Once you reach the line that contains "Click the Reload Page refresh icon", retype it and every line after it exactly, ending with the last line of the entries.

[Pixel coordinate grounding data]
──────────

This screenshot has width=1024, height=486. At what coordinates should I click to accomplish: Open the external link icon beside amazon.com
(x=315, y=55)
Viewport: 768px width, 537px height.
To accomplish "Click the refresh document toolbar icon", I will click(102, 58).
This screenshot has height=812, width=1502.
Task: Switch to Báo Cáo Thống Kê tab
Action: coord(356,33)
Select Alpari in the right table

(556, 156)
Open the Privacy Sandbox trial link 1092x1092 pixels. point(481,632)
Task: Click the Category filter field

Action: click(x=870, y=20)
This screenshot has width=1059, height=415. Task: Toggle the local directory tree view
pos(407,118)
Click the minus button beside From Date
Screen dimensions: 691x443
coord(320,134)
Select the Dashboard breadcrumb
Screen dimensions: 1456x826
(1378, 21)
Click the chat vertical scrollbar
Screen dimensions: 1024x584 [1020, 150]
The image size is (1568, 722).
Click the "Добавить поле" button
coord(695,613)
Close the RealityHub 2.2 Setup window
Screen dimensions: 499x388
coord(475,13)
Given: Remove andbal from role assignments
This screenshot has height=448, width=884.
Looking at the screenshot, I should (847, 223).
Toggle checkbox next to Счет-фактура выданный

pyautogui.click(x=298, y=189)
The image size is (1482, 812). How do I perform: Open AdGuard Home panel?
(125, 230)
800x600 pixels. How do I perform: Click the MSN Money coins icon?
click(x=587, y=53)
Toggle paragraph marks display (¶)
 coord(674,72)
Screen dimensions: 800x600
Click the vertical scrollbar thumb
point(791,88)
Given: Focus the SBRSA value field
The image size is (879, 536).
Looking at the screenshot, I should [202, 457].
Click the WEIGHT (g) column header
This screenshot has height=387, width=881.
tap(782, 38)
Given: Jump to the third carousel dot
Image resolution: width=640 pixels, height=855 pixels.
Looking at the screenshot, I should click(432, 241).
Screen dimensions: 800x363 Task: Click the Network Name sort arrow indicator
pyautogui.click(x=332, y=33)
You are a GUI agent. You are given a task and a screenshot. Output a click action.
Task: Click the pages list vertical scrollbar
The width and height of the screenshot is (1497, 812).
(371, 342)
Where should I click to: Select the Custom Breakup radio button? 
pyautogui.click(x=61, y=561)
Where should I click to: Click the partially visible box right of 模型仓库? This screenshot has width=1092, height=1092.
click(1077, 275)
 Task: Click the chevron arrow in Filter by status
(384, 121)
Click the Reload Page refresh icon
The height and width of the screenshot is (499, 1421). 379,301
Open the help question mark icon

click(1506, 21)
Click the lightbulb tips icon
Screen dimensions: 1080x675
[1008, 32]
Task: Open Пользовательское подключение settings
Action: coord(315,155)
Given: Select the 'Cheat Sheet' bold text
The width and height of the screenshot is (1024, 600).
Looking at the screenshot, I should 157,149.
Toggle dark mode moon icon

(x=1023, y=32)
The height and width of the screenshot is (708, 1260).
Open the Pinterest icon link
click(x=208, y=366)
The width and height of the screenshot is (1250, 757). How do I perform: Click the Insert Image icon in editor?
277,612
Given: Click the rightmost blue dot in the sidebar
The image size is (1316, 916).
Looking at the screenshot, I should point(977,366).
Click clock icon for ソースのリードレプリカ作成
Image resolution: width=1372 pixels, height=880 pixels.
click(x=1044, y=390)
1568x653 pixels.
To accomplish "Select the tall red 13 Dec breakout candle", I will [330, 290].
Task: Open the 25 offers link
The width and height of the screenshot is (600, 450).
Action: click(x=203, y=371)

──────────

**Response to this exercise**:
Click the Reload Page refresh icon
The height and width of the screenshot is (499, 1421). 379,301
Open the help question mark icon

click(1506, 21)
Click the lightbulb tips icon
Screen dimensions: 1080x675
[1008, 32]
Task: Open Пользовательское подключение settings
Action: coord(315,155)
Given: Select the 'Cheat Sheet' bold text
The width and height of the screenshot is (1024, 600).
Looking at the screenshot, I should 157,149.
Toggle dark mode moon icon

(x=1023, y=32)
The height and width of the screenshot is (708, 1260).
Open the Pinterest icon link
click(x=208, y=366)
The width and height of the screenshot is (1250, 757). How do I perform: Click the Insert Image icon in editor?
277,612
Given: Click the rightmost blue dot in the sidebar
The image size is (1316, 916).
Looking at the screenshot, I should point(977,366).
Click clock icon for ソースのリードレプリカ作成
Image resolution: width=1372 pixels, height=880 pixels.
click(x=1044, y=390)
1568x653 pixels.
To accomplish "Select the tall red 13 Dec breakout candle", I will [330, 290].
Task: Open the 25 offers link
The width and height of the screenshot is (600, 450).
Action: click(x=203, y=371)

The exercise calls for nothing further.